**Data records**:
++++++++++++++++++++

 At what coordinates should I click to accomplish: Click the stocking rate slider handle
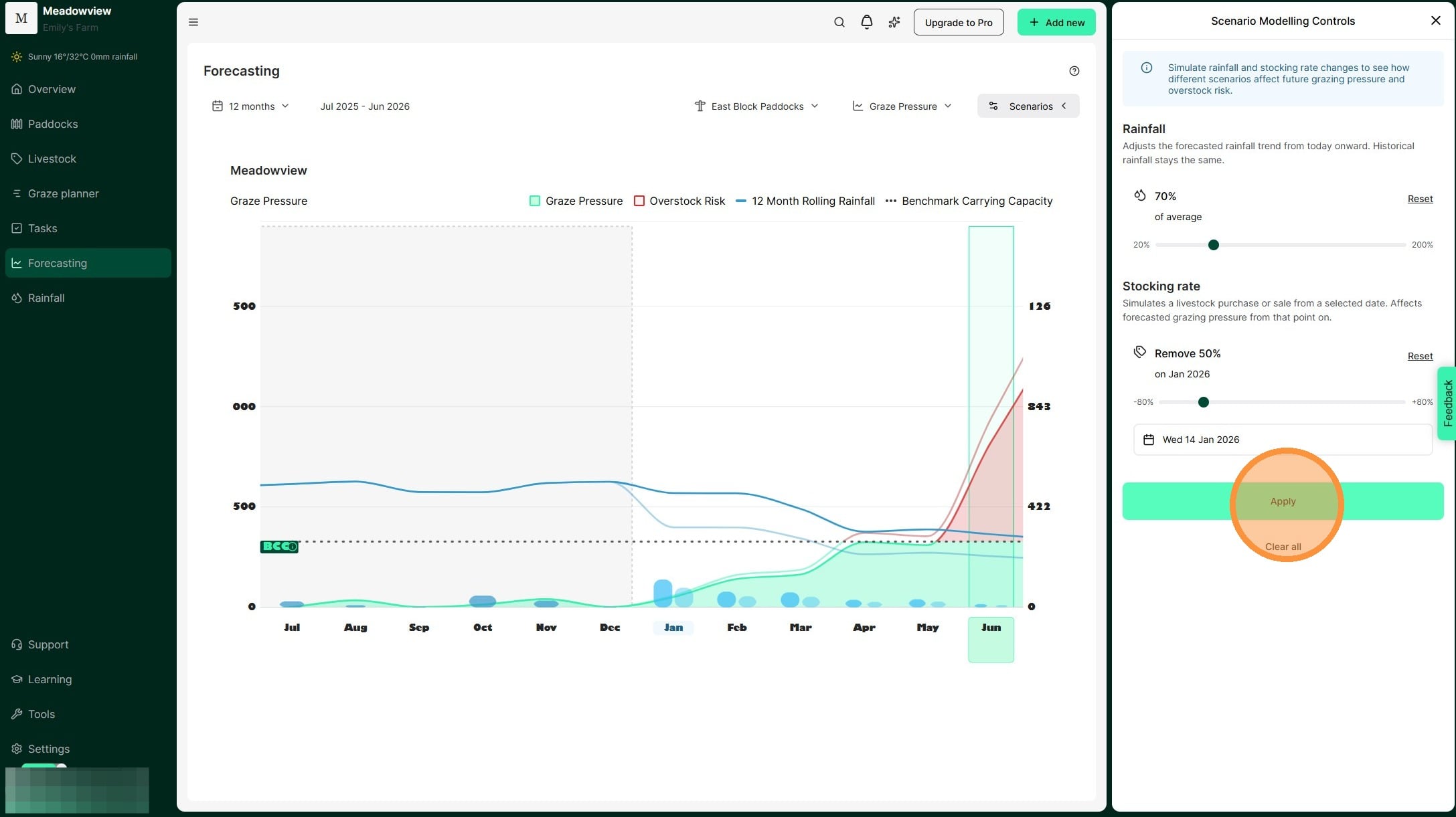point(1204,402)
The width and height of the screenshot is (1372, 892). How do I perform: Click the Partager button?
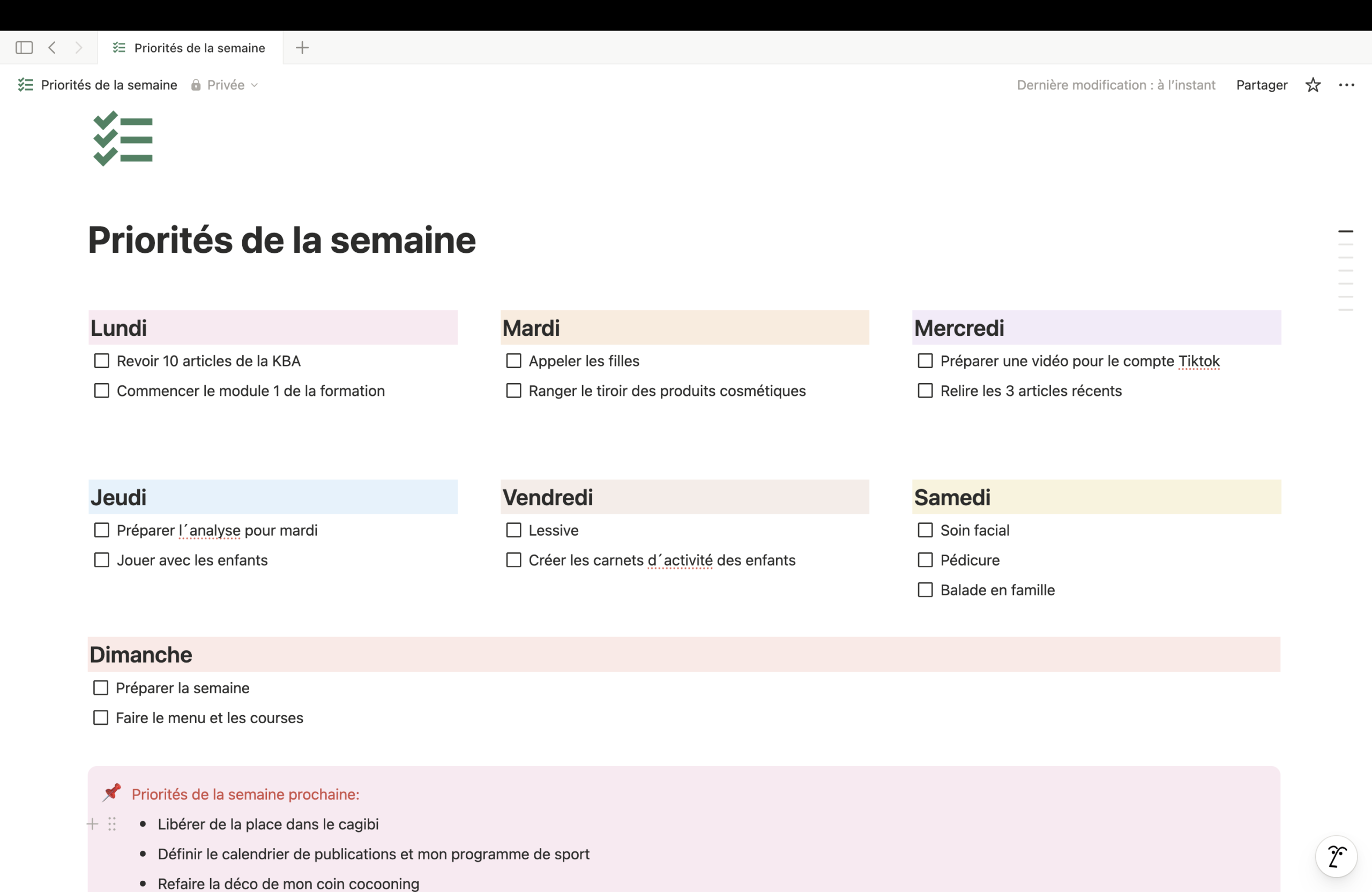click(1261, 85)
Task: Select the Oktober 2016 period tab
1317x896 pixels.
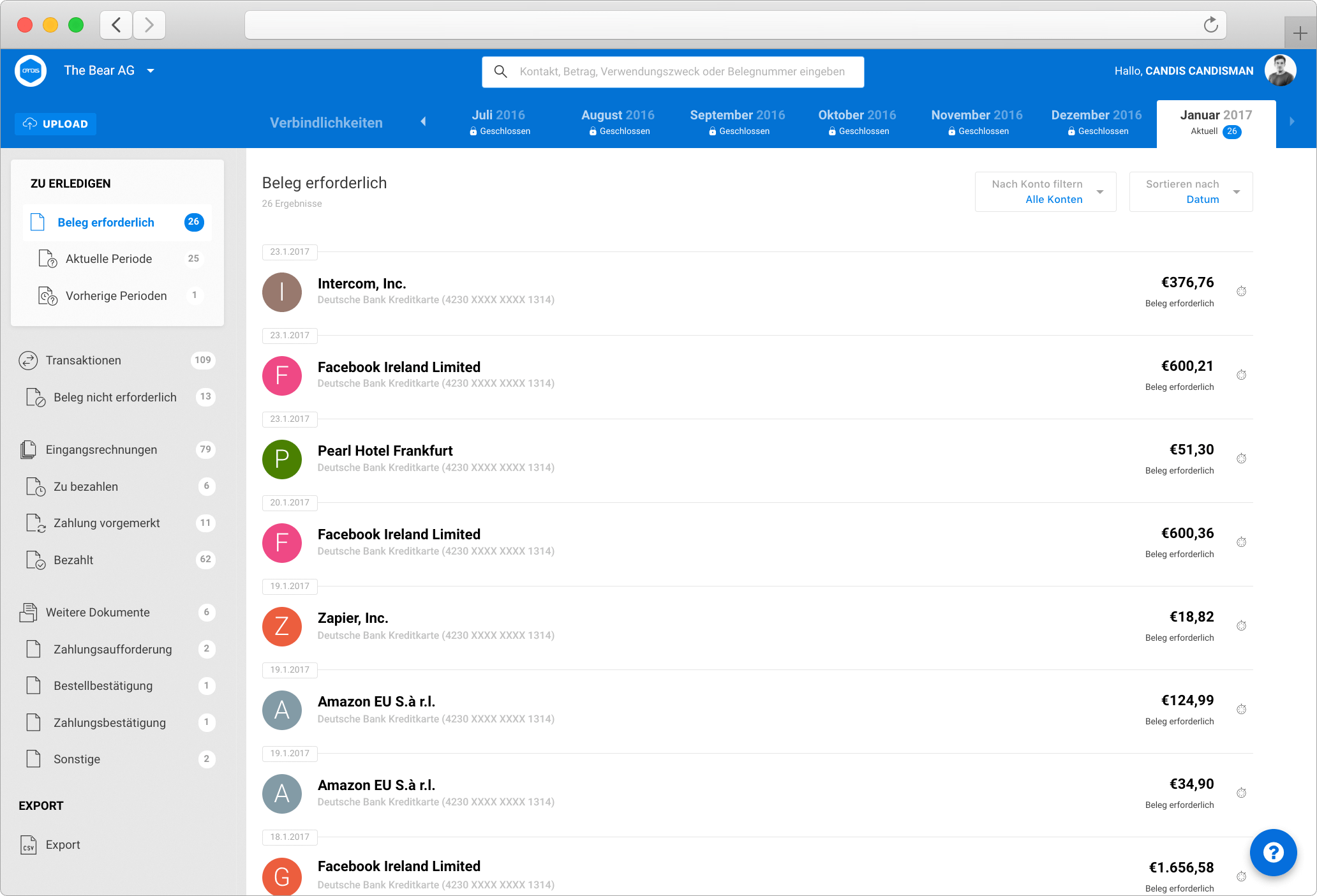Action: click(x=857, y=123)
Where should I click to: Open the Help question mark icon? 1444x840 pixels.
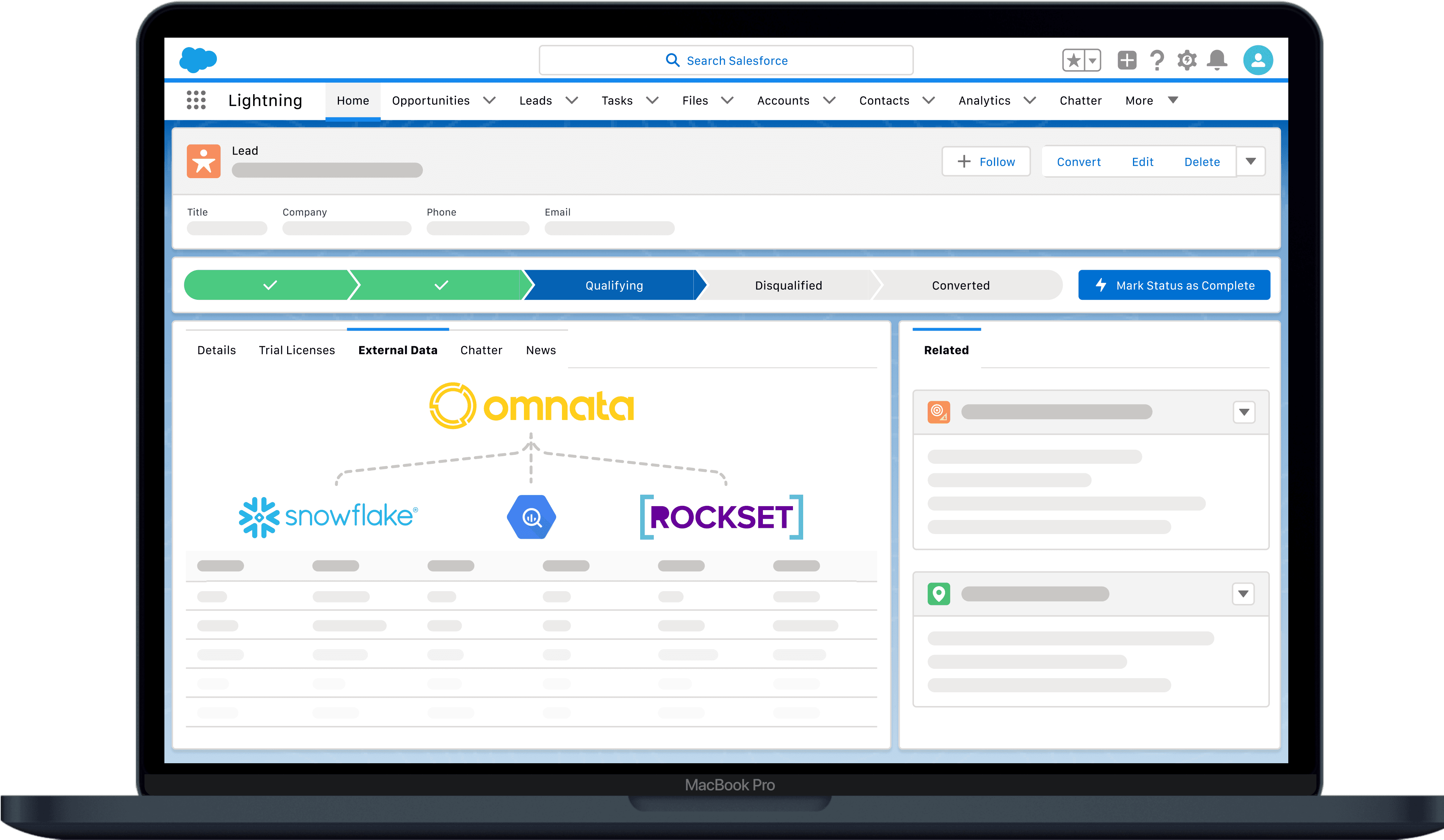pyautogui.click(x=1157, y=60)
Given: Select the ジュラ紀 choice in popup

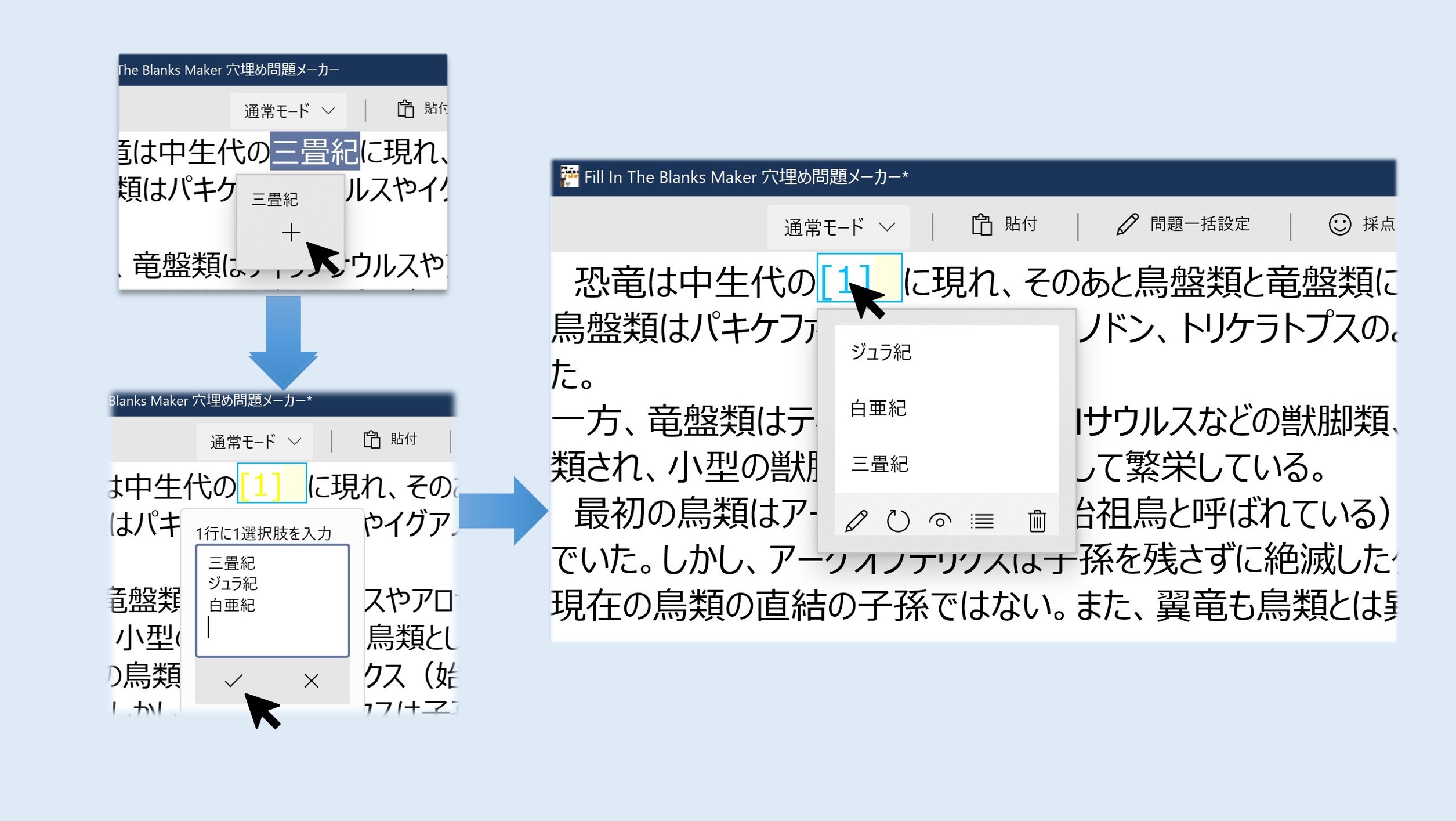Looking at the screenshot, I should [881, 352].
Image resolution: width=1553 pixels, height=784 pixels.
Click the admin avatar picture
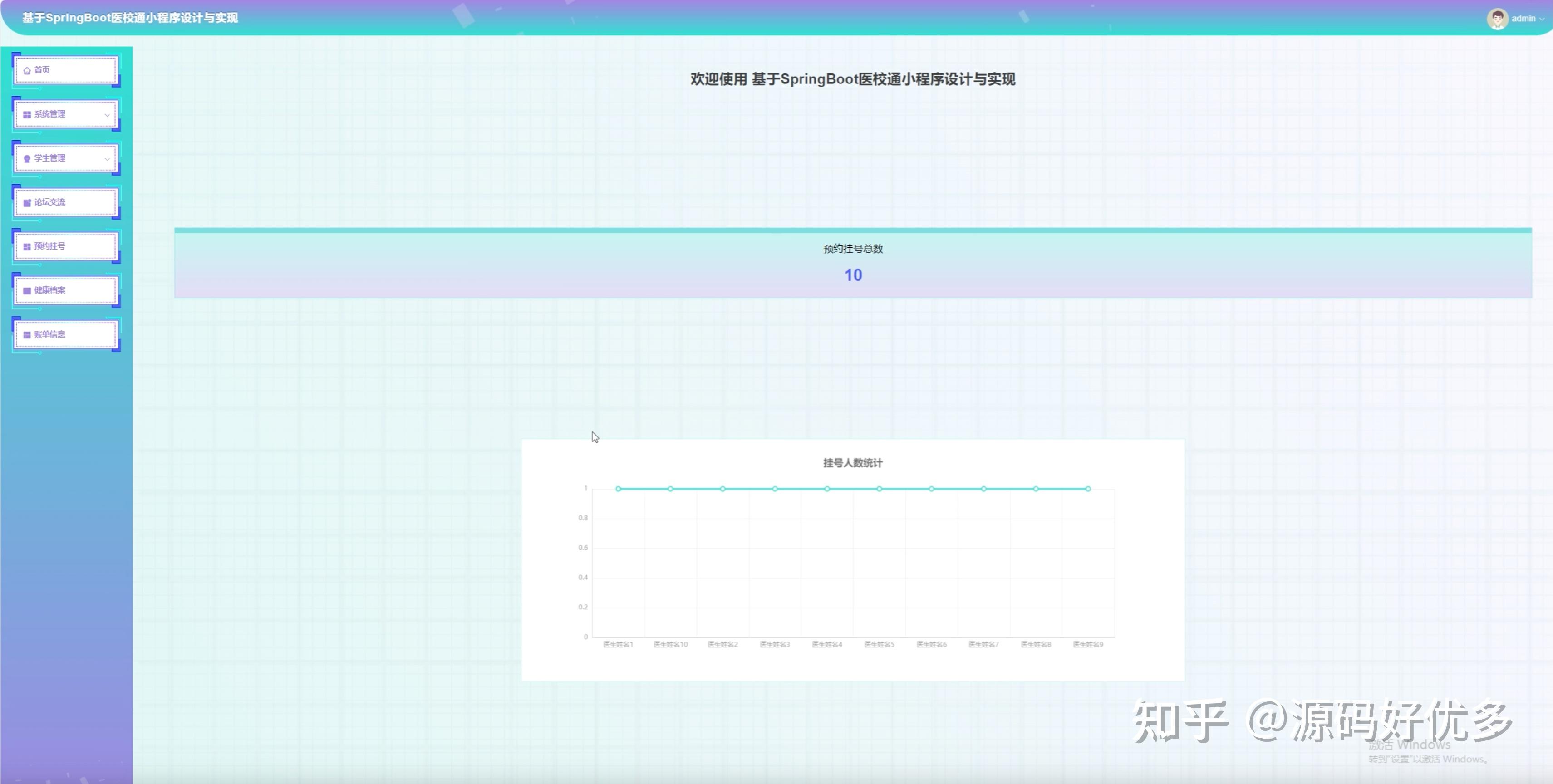coord(1498,18)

++++++++++++++++++++

**Exercise**:
Give again the lines from the line that contains "Given: Select the ジュラ紀 choice in popup" through the last line of the material above, exactly and with both ends included. Omit the pictures.

**Result**:
Given: Select the ジュラ紀 choice in popup

Looking at the screenshot, I should [881, 352].
Image resolution: width=1553 pixels, height=784 pixels.
Click the admin avatar picture
coord(1498,18)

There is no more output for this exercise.